**Exercise goal:**
Give the lines again, unchanged, starting with the line containing "Viewport: 761px width, 648px height." and ending with the last line of the data below.

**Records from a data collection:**
__________________________________________________

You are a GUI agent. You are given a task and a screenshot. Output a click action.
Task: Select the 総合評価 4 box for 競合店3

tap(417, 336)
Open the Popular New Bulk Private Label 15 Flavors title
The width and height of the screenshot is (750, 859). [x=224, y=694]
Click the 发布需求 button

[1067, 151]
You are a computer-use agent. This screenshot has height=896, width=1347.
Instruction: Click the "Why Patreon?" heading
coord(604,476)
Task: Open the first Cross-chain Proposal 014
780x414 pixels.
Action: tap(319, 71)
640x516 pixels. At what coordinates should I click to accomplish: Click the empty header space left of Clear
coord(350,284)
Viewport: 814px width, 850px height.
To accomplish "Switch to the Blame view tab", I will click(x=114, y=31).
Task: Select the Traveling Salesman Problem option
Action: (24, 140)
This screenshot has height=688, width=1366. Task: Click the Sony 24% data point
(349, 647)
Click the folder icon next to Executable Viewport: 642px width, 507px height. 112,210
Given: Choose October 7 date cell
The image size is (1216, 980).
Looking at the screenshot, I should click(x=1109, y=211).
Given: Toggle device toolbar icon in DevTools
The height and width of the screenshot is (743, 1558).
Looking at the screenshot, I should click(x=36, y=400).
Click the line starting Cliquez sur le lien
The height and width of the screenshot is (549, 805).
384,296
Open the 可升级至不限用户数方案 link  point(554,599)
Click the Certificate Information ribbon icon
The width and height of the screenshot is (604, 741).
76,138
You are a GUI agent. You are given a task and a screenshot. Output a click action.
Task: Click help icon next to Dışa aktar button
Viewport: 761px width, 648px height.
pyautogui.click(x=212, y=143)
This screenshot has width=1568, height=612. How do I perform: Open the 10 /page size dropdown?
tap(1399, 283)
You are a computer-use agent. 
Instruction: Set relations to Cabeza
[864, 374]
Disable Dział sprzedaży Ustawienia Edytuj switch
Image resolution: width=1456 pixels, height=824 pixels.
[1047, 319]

__________________________________________________

**Reply:**
Viewport: 761px width, 648px height.
pyautogui.click(x=212, y=143)
This screenshot has width=1568, height=612. How do I perform: Open the 10 /page size dropdown?
tap(1399, 283)
You are a computer-use agent. 
Instruction: Set relations to Cabeza
[864, 374]
Disable Dział sprzedaży Ustawienia Edytuj switch
Image resolution: width=1456 pixels, height=824 pixels.
[1047, 319]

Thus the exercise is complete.